**Exercise**
Below are the entries; return exactly the line with "Task: Open the Excel export icon" and every later line, without anything else.

(Dataset items)
+++++

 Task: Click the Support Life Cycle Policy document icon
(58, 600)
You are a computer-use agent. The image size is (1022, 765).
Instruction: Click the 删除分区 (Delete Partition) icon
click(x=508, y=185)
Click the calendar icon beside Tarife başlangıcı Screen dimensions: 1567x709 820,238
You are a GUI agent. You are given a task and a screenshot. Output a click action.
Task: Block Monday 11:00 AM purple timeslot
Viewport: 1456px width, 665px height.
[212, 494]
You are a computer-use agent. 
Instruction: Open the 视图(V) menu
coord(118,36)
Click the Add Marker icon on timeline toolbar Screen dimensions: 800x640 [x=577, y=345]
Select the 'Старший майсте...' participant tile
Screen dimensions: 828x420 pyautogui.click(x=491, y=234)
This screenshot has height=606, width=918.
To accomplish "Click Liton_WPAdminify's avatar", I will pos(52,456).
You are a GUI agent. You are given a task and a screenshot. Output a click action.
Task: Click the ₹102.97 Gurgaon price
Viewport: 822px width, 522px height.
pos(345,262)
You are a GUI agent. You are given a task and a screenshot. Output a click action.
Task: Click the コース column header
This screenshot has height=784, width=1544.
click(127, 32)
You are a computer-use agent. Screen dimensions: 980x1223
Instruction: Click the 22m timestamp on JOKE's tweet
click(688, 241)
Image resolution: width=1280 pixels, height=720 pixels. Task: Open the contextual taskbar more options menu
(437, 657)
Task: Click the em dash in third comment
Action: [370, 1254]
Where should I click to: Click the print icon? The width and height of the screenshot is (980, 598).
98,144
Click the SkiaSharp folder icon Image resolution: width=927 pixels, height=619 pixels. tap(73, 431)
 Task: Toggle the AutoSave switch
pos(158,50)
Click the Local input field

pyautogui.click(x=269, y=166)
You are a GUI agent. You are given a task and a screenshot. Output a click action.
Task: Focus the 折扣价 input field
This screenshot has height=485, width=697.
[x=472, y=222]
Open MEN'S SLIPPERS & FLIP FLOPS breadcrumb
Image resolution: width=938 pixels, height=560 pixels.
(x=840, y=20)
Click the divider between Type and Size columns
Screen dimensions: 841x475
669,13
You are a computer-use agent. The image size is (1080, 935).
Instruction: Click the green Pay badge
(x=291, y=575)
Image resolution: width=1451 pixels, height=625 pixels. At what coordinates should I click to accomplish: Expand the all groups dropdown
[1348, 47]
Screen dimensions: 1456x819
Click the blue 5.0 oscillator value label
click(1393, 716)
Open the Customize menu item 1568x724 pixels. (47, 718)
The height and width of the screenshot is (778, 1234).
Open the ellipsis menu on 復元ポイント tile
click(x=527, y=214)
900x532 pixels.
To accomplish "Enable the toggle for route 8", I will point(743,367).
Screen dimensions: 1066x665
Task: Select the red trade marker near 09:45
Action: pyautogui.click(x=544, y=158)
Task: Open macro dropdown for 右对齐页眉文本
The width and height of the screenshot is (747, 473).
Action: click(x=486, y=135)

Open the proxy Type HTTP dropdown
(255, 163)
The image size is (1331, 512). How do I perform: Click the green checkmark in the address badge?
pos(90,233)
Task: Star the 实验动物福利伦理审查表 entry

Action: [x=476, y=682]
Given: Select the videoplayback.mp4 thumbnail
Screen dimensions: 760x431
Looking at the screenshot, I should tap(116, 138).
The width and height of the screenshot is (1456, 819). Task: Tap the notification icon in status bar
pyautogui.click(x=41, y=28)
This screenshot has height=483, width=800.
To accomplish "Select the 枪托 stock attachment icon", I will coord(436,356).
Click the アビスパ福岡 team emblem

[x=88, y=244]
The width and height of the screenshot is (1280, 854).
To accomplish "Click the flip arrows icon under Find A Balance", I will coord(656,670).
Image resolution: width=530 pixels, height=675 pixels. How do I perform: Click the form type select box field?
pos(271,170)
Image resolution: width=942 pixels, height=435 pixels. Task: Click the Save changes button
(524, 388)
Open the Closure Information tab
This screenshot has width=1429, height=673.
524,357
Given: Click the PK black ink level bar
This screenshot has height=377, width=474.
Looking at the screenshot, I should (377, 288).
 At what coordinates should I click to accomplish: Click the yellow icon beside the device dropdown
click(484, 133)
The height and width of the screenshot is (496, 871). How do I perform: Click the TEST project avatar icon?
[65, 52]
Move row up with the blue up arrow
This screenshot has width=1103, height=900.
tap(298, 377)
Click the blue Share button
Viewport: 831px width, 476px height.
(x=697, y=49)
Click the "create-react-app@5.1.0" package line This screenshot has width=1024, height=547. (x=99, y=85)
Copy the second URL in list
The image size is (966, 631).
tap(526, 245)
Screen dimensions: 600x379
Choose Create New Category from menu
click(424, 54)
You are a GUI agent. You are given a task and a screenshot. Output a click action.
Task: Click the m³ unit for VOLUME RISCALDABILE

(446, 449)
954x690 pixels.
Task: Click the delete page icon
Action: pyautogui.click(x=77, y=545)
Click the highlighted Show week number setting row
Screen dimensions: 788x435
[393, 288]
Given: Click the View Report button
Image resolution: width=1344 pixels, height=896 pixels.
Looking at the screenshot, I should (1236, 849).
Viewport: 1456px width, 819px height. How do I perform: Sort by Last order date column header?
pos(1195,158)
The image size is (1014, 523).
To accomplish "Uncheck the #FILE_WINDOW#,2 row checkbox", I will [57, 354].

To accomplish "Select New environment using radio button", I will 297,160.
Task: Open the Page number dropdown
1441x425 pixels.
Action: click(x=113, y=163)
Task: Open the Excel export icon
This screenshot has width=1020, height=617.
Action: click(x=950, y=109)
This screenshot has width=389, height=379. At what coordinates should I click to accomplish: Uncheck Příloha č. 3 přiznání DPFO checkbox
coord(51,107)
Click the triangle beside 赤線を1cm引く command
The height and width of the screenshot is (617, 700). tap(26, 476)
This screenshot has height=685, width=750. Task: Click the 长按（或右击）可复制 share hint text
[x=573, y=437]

+++++

**Output**
Task: Open the Excel export icon
This screenshot has width=1020, height=617.
Action: click(x=950, y=109)
This screenshot has width=389, height=379. At what coordinates should I click to accomplish: Uncheck Příloha č. 3 přiznání DPFO checkbox
coord(51,107)
Click the triangle beside 赤線を1cm引く command
The height and width of the screenshot is (617, 700). tap(26, 476)
This screenshot has height=685, width=750. Task: Click the 长按（或右击）可复制 share hint text
[x=573, y=437]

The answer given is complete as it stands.